▸ **Material to process**
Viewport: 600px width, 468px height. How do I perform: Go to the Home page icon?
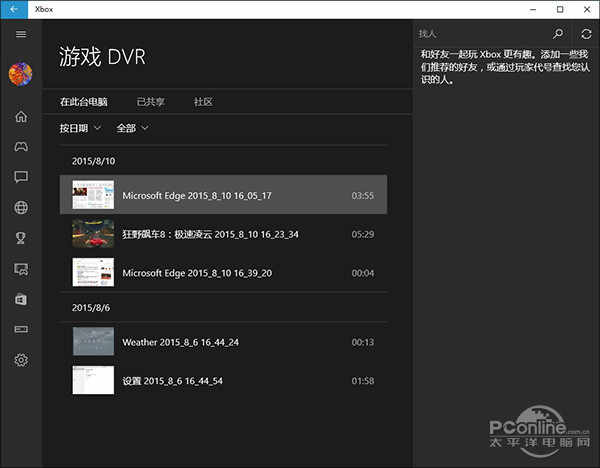click(x=20, y=117)
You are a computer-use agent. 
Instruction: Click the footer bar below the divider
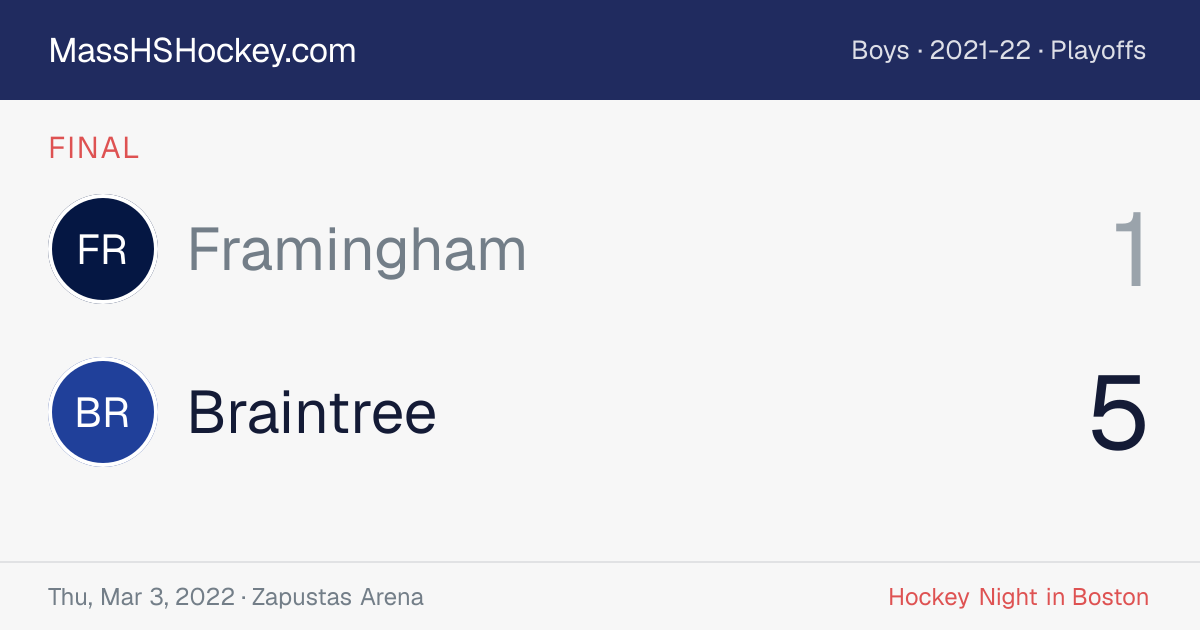click(x=600, y=597)
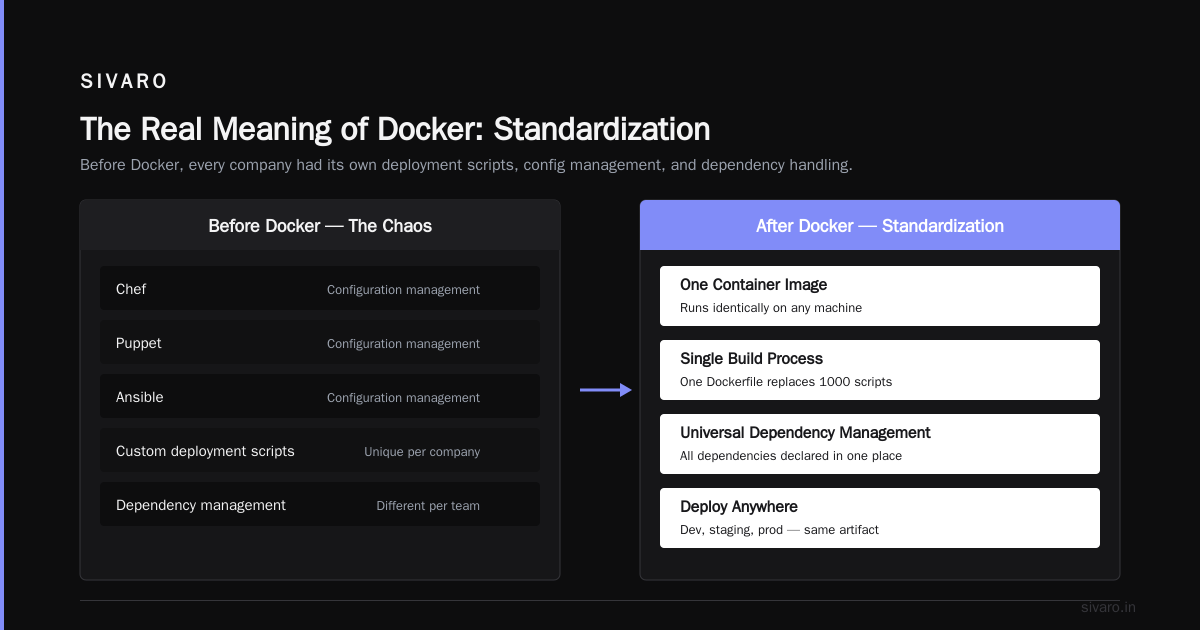The width and height of the screenshot is (1200, 630).
Task: Click the Dependency management row
Action: pos(320,504)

▸ **Problem requirements**
Exclude the pictures, and transcribe all of the material exactly.

▸ **Exercise answer**
Viewport: 600px width, 468px height. How do I perform: Go to the Home page icon?
click(x=20, y=117)
You are a computer-use agent. 
Instruction: Click the footer bar below the divider
click(x=600, y=597)
The width and height of the screenshot is (1200, 630).
Task: Click the Dependency management row
Action: pos(320,504)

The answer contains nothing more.